I segretari di CGIL Ignazio Giudic , CISL Emanuele Gallo e UIL Maurizio Castania chiedono al Sindaco di Gela Lucio Greco un incontro per discutere sulle alternative per il settore agricolo.
“Come è noto – scrivono in una nota – , da decenni, gli agricoltori della piana attendono invano delle risposte concrete per risollevare il settore agricolo, che oggi è allo stremo a causa delle carenze strutturali del sistema delle dighe e delle condotte d’irrigazione.
Come OO.SS denunciamo – già da tempo – la necessità di interventi nelle dighe per aumentare la capacità di invaso e piccoli accorgimenti di buon senso, come quello di evitare di scaricare l’acqua a mare per raggiunti livelli di sicurezza, ma bensì veicolarla verso quelle aziende agricole che hanno laghetti di accumulo.
Inoltre, si registrano delle proteste da parte dei produttori agricoli, non da ultimo nei giorni scorsi, i quali temono che, come tutti gli anni, finita la stagione delle piogge del periodo autunno/inverno il territorio si ritroverà a patire nuovamente la carenza di acqua.
Infatti, è ormai noto che il territorio di Gela e i paesi limitrofi hanno le dighe ma non possono usarle per irrigare i campi perché gli invasi sono vuoti a causa dell’atavico problema dell’impossibilità di poter utilizzare le dighe a pieno regime.

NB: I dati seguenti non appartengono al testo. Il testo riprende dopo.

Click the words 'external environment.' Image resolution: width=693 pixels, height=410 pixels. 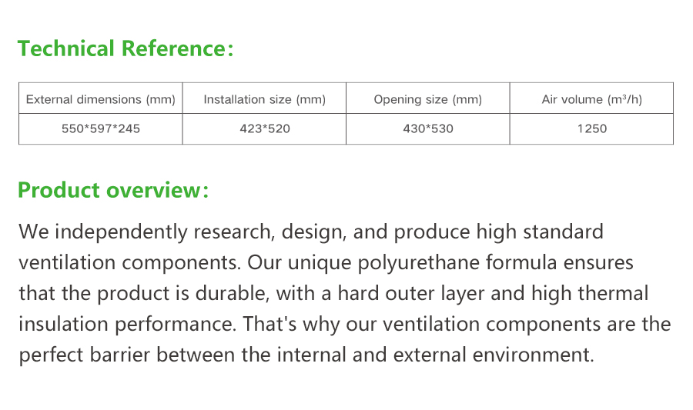494,355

Non si deve dimenticare, poi, che il nostro è un territorio a forte vocazione agricola e che da sempre è caratterizzato dalla mancanza di infrastrutture logistiche (asse viario) e produttive (dighe e canalizzazione) che rendono difficile la competizione del settore, con la conseguenza della perdita di centinaia di posti di lavoro costringendo molti giovani all’emigrazione di massa.
A tal proposito – concludono -, Le chiediamo un incontro urgente al fine di trattare il tema e tracciare delle indicazioni che possano servire ad avviare la soluzione verso la giusta prospettiva ed evitare non poco probabili manifestazioni pubbliche di malcontento da parte del settore fortemente penalizzato”.